• [How to complete this task]
Your task is to retype, exactly and with nothing else, every line from the one containing "Search (1115, 1643)" to the end of the listing.
┌──
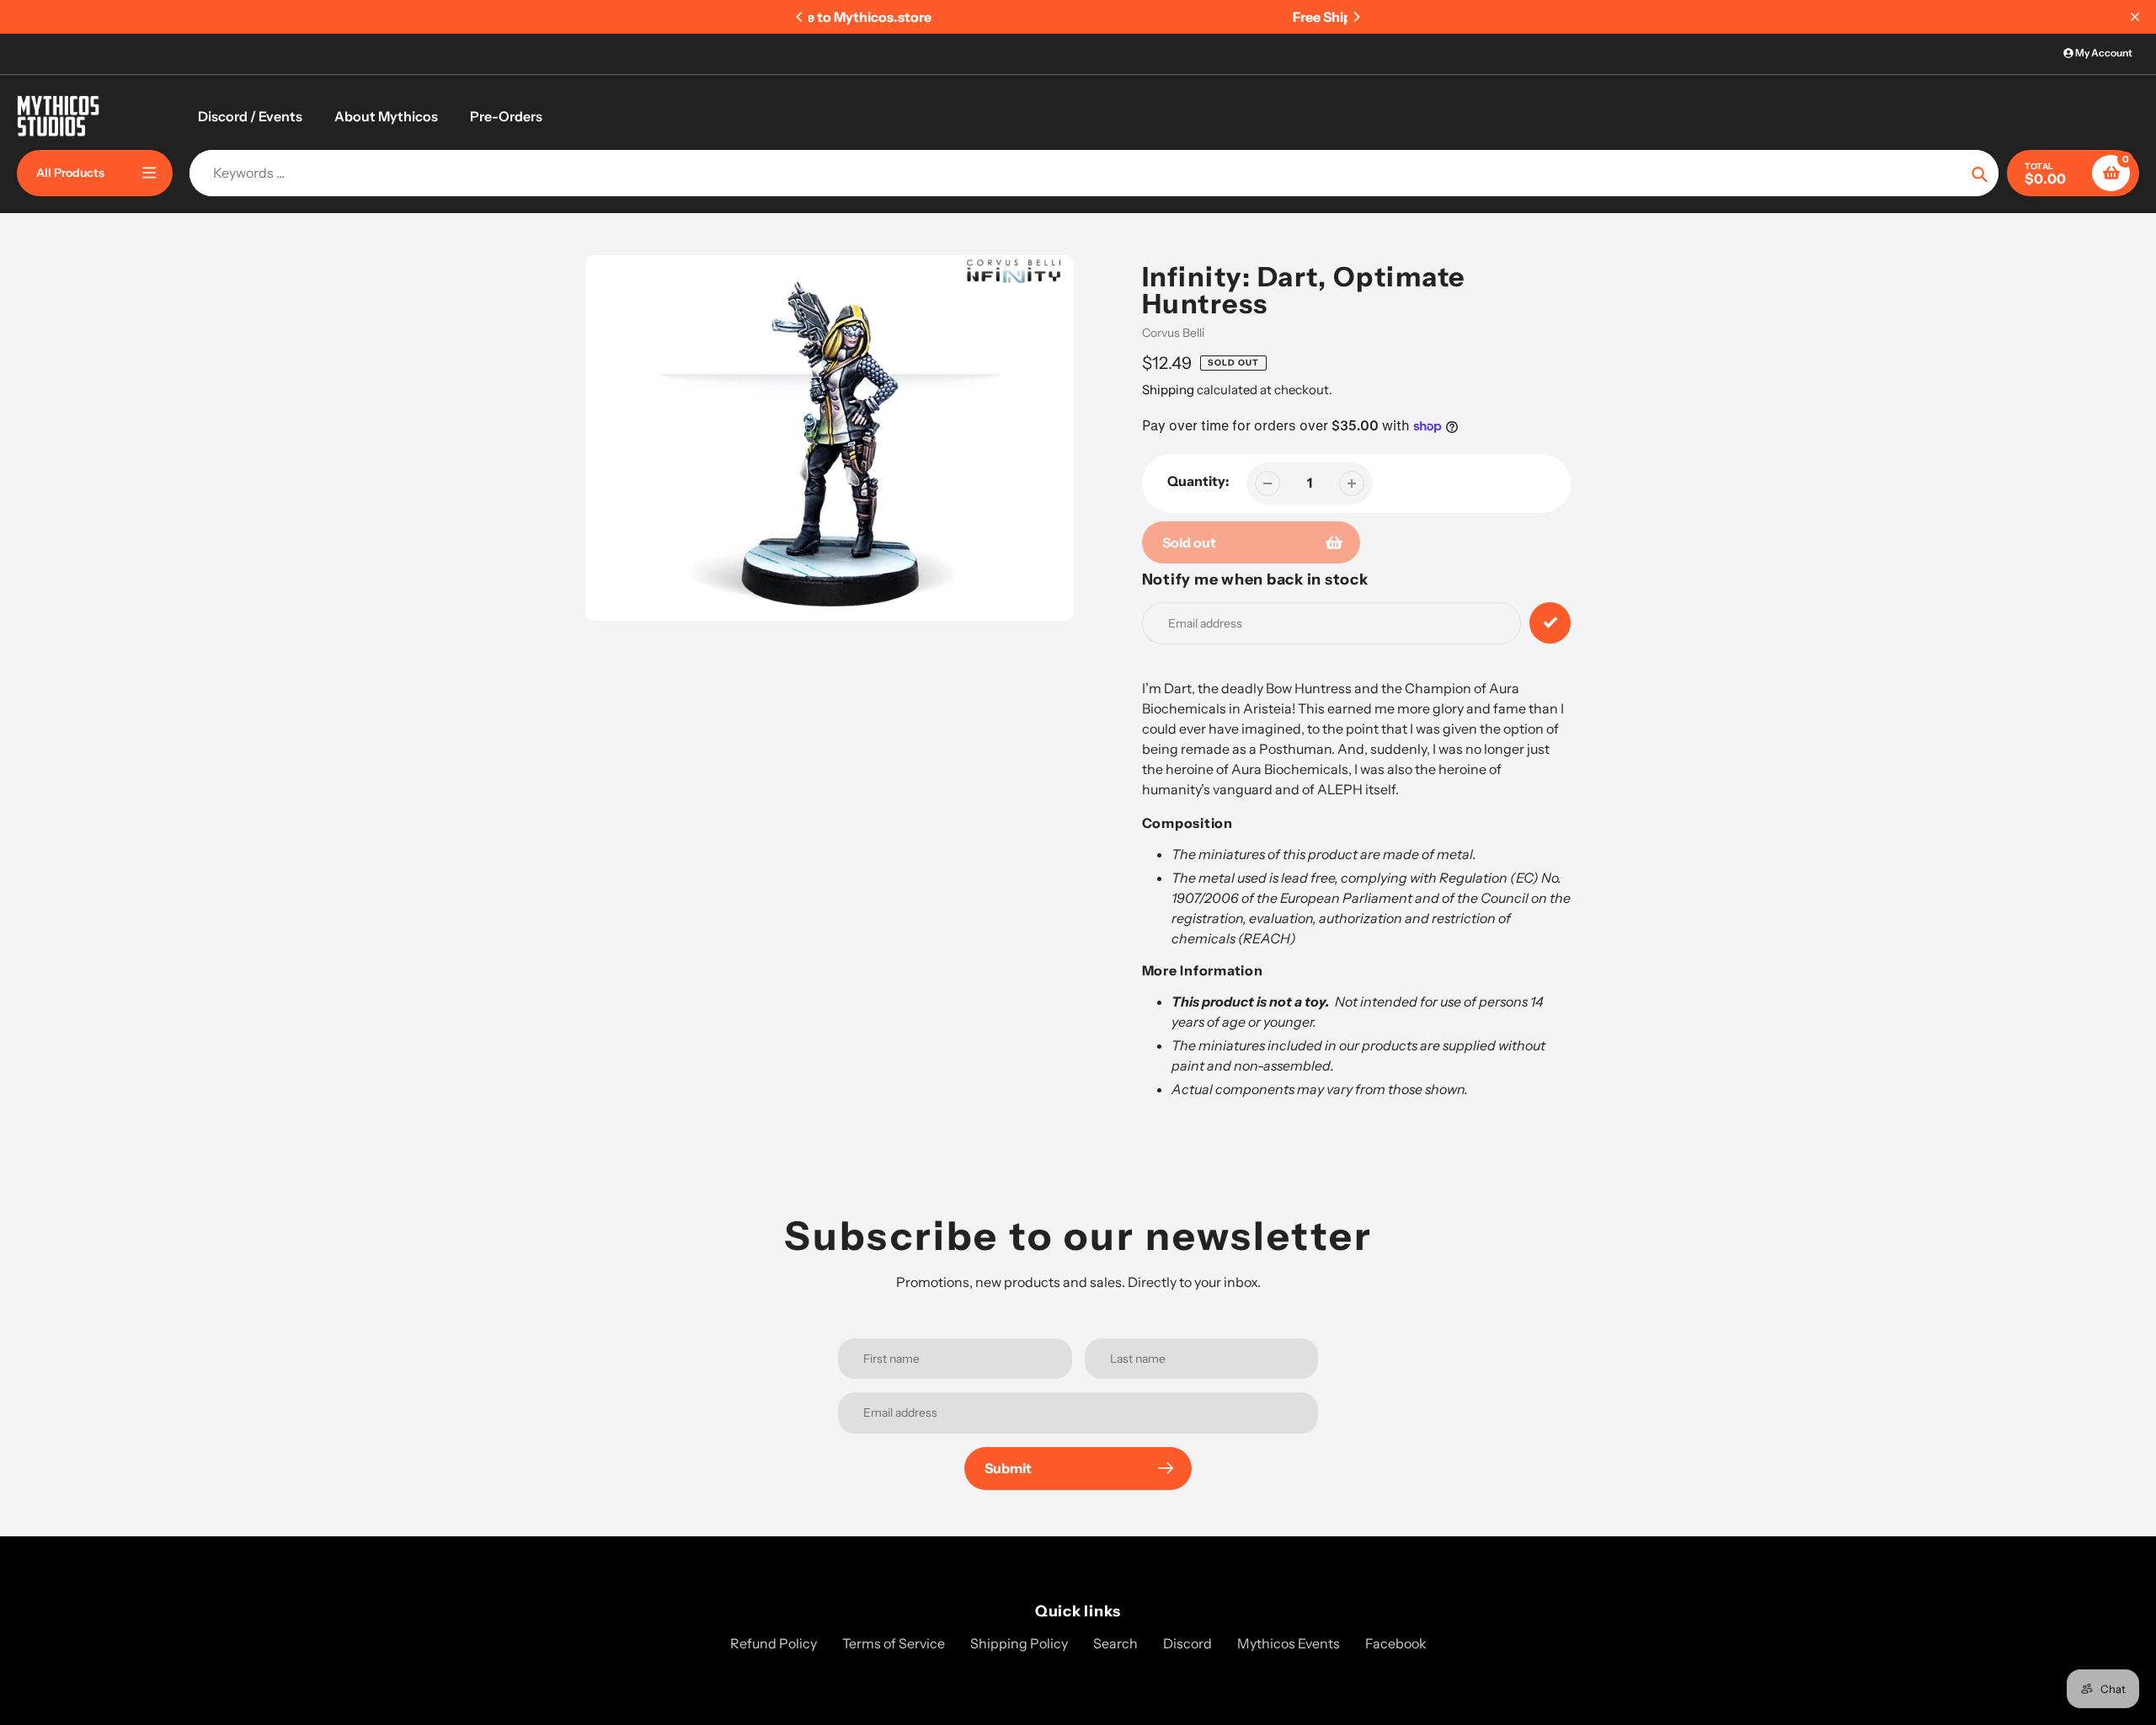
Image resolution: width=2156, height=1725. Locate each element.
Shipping (1168, 390)
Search (1115, 1643)
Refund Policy (773, 1643)
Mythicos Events (1288, 1643)
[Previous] (800, 16)
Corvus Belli (1173, 332)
└──
• [Answer box]
Search (1115, 1643)
Refund Policy (773, 1643)
Mythicos Events (1288, 1643)
[Previous] (800, 16)
Corvus Belli (1173, 332)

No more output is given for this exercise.